A classical exon shuffling process, however, is rather unlikely, as it would imply that not only the donor genes but also all relocated acceptor genes needed suitable introns. So are there any other possible explanations for this recombination processes? The introns within the diatom sequences are located either shortly upstream from (PsbU), within (PetJ, PsbM, PsbO, FbaC1), or shortly downstream from (AtpC1, Tpt1) the region encoding the putative transit peptide. Assuming that the respective genes of the endosymbiont had the same presequence topology as modern red algae (as shown in Fig. 1B), then the intron positions correspond either to the 5′-untranslated region (UTR) or the transit sequence encoding region of the respective genes before the transfer events. One possibility is that genes donating, e.g., signal peptides contained introns that recombined with acceptor genes lacking introns, a process which might be called “semi-exon shuffling” (Fig. 4). We propose that recombination might have occurred between the introns of the donating genes and the 5′-UTR or the transit peptide-encoding domains of the acceptor genes (Fig. 4A and B, respectively). Random AG nucleotides could have served as functional 3′-intron boundaries (if situated in the same phase as the respective 5′-GT border) to enable correct splicing of the respective transcripts. In cases where the original branching point sequences of the intron of the donating gene may have been lost, a new site had to be generated, which is not unlikely considering the poor conservation of putative branching point sequences we observed.

Figure 4
figure 4

Model for recombination events (“semi-exon shuffling”) which could explain the results discussed in this work. The addition of a gene encoding a signal peptide to an acceptor gene already preceded by a transit peptide-encoding region is shown: recombination between a donor gene (consisting of a region encoding a signal peptide [SH], an intron, and the region for the mature protein) and an acceptor gene (without intron) may result in the addition of a signal peptide. The origins of the introns and the 5′-untranslated regions (5′-UTR) are indicated by solid lines (donor gene) and by broken lines (acceptor gene), respectively. Intron borders are indicated by encircled GT (5′) and AG (3′). Recombination might occur between the intron and (A) the 5′-UTR or (B) the sequence encoding the transit peptide domain. Next, new 3′-intron borders may be generated by utilizing random AG nucleotides. Boxes labeled S, T, and M represent the DNA sequences encoding protein domains: S, signal peptide; T, transit peptide; M, mature protein; subscript H, originating from the host; subscript E, originating from the endosymbiont.

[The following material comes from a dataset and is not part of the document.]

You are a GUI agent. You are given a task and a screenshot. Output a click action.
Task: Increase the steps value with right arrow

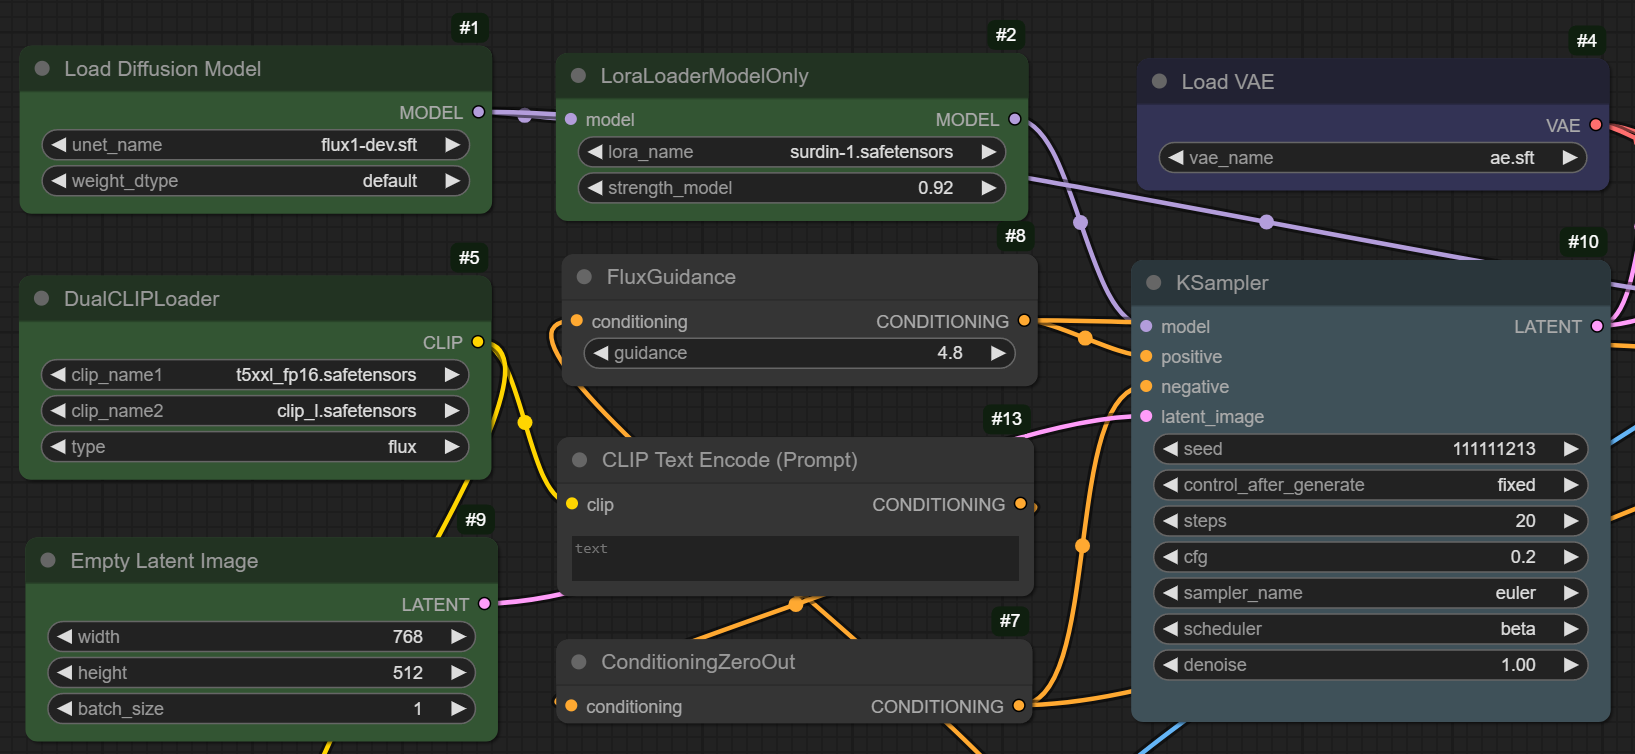click(1571, 521)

The recombination of an intron with the acceptor gene either within the 5′-UTR region or within the sequence encoding the transit peptide domain (see Fig. 4A and B) might explain the different locations of the introns we found, but also the variable lengths of the transit peptides in diatoms. Instead of signal peptides, also complete bipartite presequences may have been added in this way—partially replacing transit peptides if existing. This might have been the case for the FbaC1, AtpC, and Tpt1 genes.

It is still an open question why primary endocytobiosis of plastids apparently occurred only once successfully (which means to prevail in evolution), whereas we know of at least two and maybe more cases of successful secondary endocytobioses. Part of the reason may be that during secondary endocytobiosis essential genes had to be redirected from one eukaryotic to another eukaryotic compartment within the same cell. It is possible that the reutilization of regulatory elements, e.g., promoters and polyadenylation sites, may have sped up the process of secondary gene transfer. The proposed modified way of exon shuffling with an intron-free accepting gene might also have been helpful for enhancing the establishment of secondary plastids.